Textauszug:
Santa Maria Antiqua

Kreuzigung: Jesus mit geöffneten Augen, im ärmellosen Kolobion, daneben Maria und Johannes sowie Longinus (mit Lanze) und Stephaton (mit Essigschwamm). Fresko in der Theodotus-Kapelle, 741–752 n. Chr.
Grundriss von Santa Maria Antiqua und Nebengebäuden, 1 Kirche, 2 Presbyterium, 3 Apsis, 4 Theodotus-Kapelle, 5 Kapelle der hll. Ärzte, 6 Aufgang zum Palatin, 8 Oratorium der 40 Märtyrer, 9 Atrium

Santa Maria Antiqua (lateinisch Ecclesia Sanctae Mariae Antiquae) ist eine Kirche am Fuß des Palatin in Rom.

Geschichte

Die Kirche entstand in der Mitte des 6. Jahrhunderts durch Umgestaltung von kaiserlichen Gebäuden am Rand des Forum Romanum unterhalb des Kaiserpalastes auf dem Palatin. Diese Bauteile gehörten wahrscheinlich zum Palast des Tiberius; sie wurden vermutlich im 1. Jahrhundert n. Chr. durch Kaiser Domitian errichtet, der den Palast des Tiberius hatte wiederherstellen und eine neue Empfangshalle am Vicus Tuscus, der antiken Straße vom Forum Romanum zum Forum Boarium, hinzufügen lassen. Außerdem ließ er einen überdeckten Aufgang zu seinem Palast auf dem Palatin errichten oder den bereits von Caligula gebauten Aufgang restaurieren.[1]

Im 6. Jahrhundert n. Chr. wurde das Gebäude zwischen der Treppenrampe und dem ehemaligen Tempelbezirk des Divus Augustus ohne größere architektonische Eingriffe in eine christliche Kirche umgewandelt: Aus der bisherigen Empfangshalle entstanden Narthex und Langhaus mit Presbyterium; die Nebenräume wurden zur Theodotus-Kapelle und zur Kapelle der Heiligen Ärzte umgestaltet. Das vor der Empfangshalle gelegene Atrium blieb erhalten. Aus dem zum ehemaligen Quellheiligtum der Nymphe Juturna gehörenden kleinen Gebäude vor dem Atrium wurde das Oratorium der Vierzig Märtyrer.[2]

Man erreicht die Kirche heute an dem Oratorium der Vierzig Märtyrer vorbei und durch das quadratische Atrium (20 × 19 m), dessen Wände durch halbrunde und rechteckige Nischen aufgelockert sind. Im Atrium haben sich noch Reste des antiken Impluviums aus der Zeit des Caligula erhalten.

Auszuführende Aufgabe:
Führe den Text über Santa Maria Antiqua im Anschluss an seinen letzten Satz weiter.

Datensätze:
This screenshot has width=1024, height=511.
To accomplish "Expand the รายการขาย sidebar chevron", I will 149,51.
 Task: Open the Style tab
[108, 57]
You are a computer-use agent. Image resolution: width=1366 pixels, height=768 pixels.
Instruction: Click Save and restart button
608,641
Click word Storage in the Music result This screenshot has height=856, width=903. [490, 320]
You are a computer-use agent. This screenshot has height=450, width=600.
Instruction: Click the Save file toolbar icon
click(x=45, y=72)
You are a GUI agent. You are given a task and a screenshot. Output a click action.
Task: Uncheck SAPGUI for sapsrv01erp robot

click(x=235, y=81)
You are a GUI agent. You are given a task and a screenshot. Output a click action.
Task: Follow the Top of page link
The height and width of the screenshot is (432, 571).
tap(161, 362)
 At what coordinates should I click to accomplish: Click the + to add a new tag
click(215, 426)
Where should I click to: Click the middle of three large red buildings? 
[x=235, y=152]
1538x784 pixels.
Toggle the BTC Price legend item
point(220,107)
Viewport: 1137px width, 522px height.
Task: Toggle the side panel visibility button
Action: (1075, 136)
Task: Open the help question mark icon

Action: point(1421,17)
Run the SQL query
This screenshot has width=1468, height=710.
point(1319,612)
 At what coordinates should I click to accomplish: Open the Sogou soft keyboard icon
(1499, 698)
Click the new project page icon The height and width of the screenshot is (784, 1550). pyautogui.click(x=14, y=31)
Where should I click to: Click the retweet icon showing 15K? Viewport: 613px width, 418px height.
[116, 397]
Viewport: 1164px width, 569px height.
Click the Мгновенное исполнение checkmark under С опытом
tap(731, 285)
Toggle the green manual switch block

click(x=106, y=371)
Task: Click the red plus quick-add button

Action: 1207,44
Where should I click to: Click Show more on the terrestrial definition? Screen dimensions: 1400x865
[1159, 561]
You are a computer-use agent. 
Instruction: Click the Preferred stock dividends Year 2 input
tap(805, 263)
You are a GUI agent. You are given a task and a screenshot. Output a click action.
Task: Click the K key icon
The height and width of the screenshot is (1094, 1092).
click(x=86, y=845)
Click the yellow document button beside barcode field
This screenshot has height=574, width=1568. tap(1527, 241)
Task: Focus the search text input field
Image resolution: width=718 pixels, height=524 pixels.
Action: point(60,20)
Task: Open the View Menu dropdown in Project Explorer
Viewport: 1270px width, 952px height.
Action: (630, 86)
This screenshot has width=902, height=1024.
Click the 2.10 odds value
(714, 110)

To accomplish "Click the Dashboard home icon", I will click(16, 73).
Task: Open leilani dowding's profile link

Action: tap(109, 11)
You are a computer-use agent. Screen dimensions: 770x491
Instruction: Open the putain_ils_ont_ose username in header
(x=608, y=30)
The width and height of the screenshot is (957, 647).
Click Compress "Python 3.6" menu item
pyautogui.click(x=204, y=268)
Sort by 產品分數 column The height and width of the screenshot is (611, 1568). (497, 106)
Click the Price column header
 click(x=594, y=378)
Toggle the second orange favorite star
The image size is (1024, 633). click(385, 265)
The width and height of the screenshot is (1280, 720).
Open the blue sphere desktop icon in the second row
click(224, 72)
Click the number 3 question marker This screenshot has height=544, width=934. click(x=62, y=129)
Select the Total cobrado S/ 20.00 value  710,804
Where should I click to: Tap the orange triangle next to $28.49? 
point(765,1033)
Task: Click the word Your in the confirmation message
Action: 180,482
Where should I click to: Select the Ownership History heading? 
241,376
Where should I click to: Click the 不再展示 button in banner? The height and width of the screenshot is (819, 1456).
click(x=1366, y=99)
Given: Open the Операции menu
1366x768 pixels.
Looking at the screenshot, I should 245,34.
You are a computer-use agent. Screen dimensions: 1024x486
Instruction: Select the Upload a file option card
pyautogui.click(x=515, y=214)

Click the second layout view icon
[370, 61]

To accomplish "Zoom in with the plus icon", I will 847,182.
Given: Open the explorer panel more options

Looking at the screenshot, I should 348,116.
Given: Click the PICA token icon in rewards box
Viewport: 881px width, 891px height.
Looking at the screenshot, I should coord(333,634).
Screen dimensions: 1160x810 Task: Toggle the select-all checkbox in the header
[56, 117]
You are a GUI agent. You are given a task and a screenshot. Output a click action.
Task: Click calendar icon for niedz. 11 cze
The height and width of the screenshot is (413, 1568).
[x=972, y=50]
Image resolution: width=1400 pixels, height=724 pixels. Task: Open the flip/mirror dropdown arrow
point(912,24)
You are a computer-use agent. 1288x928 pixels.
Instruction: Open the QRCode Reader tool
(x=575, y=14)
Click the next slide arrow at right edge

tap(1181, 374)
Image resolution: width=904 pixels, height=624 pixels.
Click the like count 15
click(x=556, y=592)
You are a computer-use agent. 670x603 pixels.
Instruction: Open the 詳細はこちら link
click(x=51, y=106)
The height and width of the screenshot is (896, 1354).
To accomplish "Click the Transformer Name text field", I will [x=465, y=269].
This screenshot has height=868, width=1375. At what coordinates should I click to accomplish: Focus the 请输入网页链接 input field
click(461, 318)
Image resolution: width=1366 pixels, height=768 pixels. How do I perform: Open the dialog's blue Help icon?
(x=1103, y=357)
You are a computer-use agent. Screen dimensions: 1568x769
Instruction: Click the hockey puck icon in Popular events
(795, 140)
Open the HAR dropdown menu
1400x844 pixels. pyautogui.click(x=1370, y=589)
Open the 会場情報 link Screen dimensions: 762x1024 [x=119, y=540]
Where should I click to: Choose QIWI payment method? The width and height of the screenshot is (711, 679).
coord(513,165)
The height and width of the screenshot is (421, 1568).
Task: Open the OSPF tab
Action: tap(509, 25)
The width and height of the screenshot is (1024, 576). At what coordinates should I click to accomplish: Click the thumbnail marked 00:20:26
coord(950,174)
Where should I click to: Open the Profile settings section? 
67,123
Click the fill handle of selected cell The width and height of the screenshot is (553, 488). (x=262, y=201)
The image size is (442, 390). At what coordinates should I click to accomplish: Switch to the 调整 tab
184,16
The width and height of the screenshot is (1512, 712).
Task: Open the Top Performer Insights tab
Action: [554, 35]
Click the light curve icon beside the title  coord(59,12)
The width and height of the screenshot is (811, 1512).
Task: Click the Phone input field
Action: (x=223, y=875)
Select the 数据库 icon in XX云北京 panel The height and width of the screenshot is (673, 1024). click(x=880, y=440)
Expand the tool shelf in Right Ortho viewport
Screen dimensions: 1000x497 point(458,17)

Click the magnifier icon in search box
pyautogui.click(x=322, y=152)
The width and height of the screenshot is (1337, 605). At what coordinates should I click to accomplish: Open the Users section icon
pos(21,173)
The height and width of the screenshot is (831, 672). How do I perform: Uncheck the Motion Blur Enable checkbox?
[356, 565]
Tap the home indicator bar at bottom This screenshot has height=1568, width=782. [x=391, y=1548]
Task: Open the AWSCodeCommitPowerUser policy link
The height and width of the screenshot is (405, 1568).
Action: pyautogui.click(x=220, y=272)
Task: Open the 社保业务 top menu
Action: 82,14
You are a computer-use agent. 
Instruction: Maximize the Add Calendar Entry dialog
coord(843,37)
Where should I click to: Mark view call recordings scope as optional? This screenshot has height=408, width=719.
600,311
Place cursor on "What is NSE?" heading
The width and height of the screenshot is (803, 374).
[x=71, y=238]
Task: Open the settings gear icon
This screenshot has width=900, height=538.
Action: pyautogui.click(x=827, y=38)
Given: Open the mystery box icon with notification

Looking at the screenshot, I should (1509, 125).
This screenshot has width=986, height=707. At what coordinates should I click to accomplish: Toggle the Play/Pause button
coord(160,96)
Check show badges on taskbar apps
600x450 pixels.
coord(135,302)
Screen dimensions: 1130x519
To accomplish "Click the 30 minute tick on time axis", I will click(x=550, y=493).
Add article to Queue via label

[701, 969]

Antwort:
Architektur

Der Kirchenraum besteht aus einer Halle (32 × 19 m) mit vier Eckpfeilern und je zwei Ziegelpfeilern (später Säulen) mit schmalen Zugängen zu den beiden als Pastophorien dienenden Räumen beiderseits der Apsis. Diese Bauformen stammen aus dem byzantinischen Kirchenbau und deuten darauf hin, dass der Umbau nach ostkirchlichen Vorbildern geplant worden ist. Das Presbyterium, das ursprünglich mit einer Rechtecknische abschloss, erhielt Ende des 6. Jahrhunderts eine flach gerundete Apsis. Die antike Marmorverkleidung an den Wänden und die Marmorplatten des Fußbodens wurden beibehalten.

Aus welchen Gründen konnte diese Kirche, die seit 640 den Namen S. Maria Antiqua trägt, in einem kaiserlichen Gebäude mit direktem Zugang zum Kaiserpalast eingerichtet werden? Es ist erwiesen, dass seit Mitte des 6. Jahrhunderts hohe byzantinische Regierungsbeamte in dem ehemaligen Kaiserpalast auf dem Palatin residierten. Von dem 686 verstorbenen Palastbeamten Platon ist bekannt, dass er als curator palatii den Treppenaufgang von S. Maria Antiqua auf den Palatin restaurieren ließ; er war der Vater von Papst Johannes VII., der auf dem Palatin aufwuchs. Zu dieser Zeit war in Rom auch eine kaiserliche Garnison stationiert; einer der Anführer, der Grieche Theodotus, stiftete Mitte des 8. Jahrhunderts die Wandmalereien in der Theodotus-Kapelle. Aus diesen Gründen wird vermutet, dass S. Maria Antiqua die für byzantinische und griechische Palastbeamte und Offiziere zuständige Kirche gewesen ist.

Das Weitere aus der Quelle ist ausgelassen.